In last year’s inaugural roval race, Truex was leading in the final chicane before contact from Jimmie Johnson’s Chevrolet sent both cars spinning and deprived Truex of the victory.
“Actually, the first go-kart racing I did was all on road courses, so that was a little bit of it — kind of getting that mentality and just kind of getting what it takes to do that in your brain,” Truex said of his acclimation to road-course racing. “Growing up, racing modifieds, we didn’t do road courses, but in the Busch North Series (now K&N Pro Series East), we did.

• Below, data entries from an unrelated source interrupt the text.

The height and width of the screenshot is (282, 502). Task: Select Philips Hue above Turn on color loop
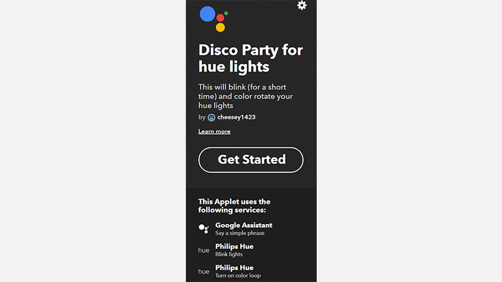click(x=234, y=268)
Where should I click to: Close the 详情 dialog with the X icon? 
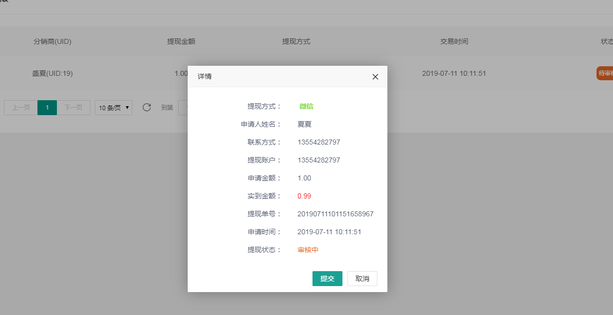tap(375, 77)

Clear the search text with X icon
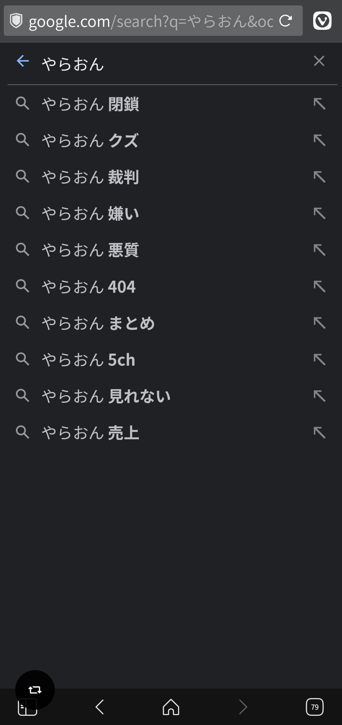pyautogui.click(x=319, y=61)
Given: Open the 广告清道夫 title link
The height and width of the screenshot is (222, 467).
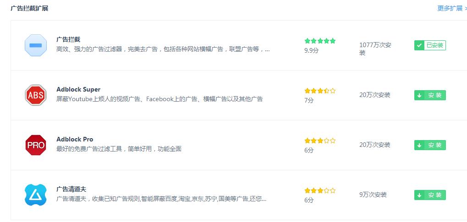Looking at the screenshot, I should point(71,189).
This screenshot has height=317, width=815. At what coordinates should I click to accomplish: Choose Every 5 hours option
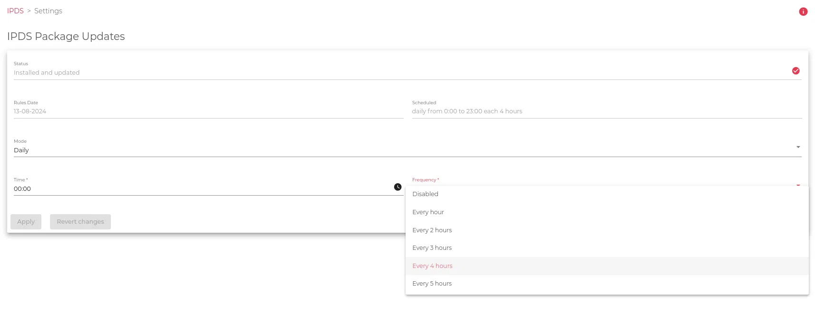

“My first year of racing stock cars, there were a few road courses mixed in there. Then, of course, moving up to Xfinity, we won in Mexico, we raced Watkins Glen. I’ve had enough of it throughout my past, I think, to understand it and to figure out the things that I was good at and the things I needed to work on. Going back each and every year, I just tried to continue to pick those things apart.”
BUBBLE BOYS ALEX BOWMAN, WILLIAM BYRON STILL WORKING TOGETHER
Entering this weekend’s elimination race, William Byron is 12th in the standings, two points above the cut line for the second round of the playoffs.
Hendrick Motorsports Alex Bowman is 13th, two points behind Byron in the race for the final spot in the Round of 12. But, according to Bowman, the competition between the teammates hasn’t affected their working relationship.
“I think that’s a big strength for Hendrick Motorsports, just in how well everybody shares everything,” Bowman said. “Whether it’s rough situations or times where you get racing teammates really hard, I feel like we’re still all able to sit down and do a really good job sharing and helping each other. Sometimes you can give little tips away that you might want to keep to yourself, but at the same time, when the whole company is running better, it’s better for everybody involved.
“I think we do a really good job of that and always have, whether it’s William or Chase (Elliott) or Jimmie (Johnson) or a combination of them. So I think, obviously, we’re racing each other for that last spot, but hopefully we can both get in and not have to worry about it.”
If the cooperation won’t change because of the close competition, neither will the actual racing, according to Byron.
“As far as racing him (Bowman), I race him the same way every week, so I don’t think it will really change for this race,” Byron said. “I think we just race each other hard, clean and just try to go for as many points as possible.”
Both Byron and Bowman put themselves in ideal position to do just that. Byron won his fifth pole of the year in Friday’s time trials, and Bowman will start beside him on the front row Sunday.
KYLE BUSCH DOUBTS DRIVERS CAN RUN SIDE-BY-SIDE IN NEW CHICANE
Something — or someone — has to give.
That’s what Kyle Busch said about the changes to the backstretch chicane at the Charlotte, which is now a slower corner requiring a more radical downshift than was the case last year.
But because the chicane is still tight, Busch doesn’t believe drivers will be able to run side-by-side through the entire chicane. Nevertheless, it’s an opportunity for drivers to pass by out-braking fellow competitors into Turns 11 and 12.
“The bus stop at Watkins Glen, if you both really, really slow down you can go through there two-wide,” Busch said on Friday before qualifying. “I don’t think you can go through this one (Charlotte) two-wide. If you’re a guy who’s going to dive bomb and make a move on the inside of somebody to out brake them getting into that corner, they have to let you go, because you’re going to be going so much faster.
“You’re almost going to be overstepping your braking zone over that guy to get in there, so you’re going to need as much room as you can have. You can’t turn that sharp corner and be two-wide. I hope guys will understand that if they’re getting out braked, they have to give it up and kind of fall into line.”
After qualifying 17th, Busch will need all of his road course braking skills to make his way to the front.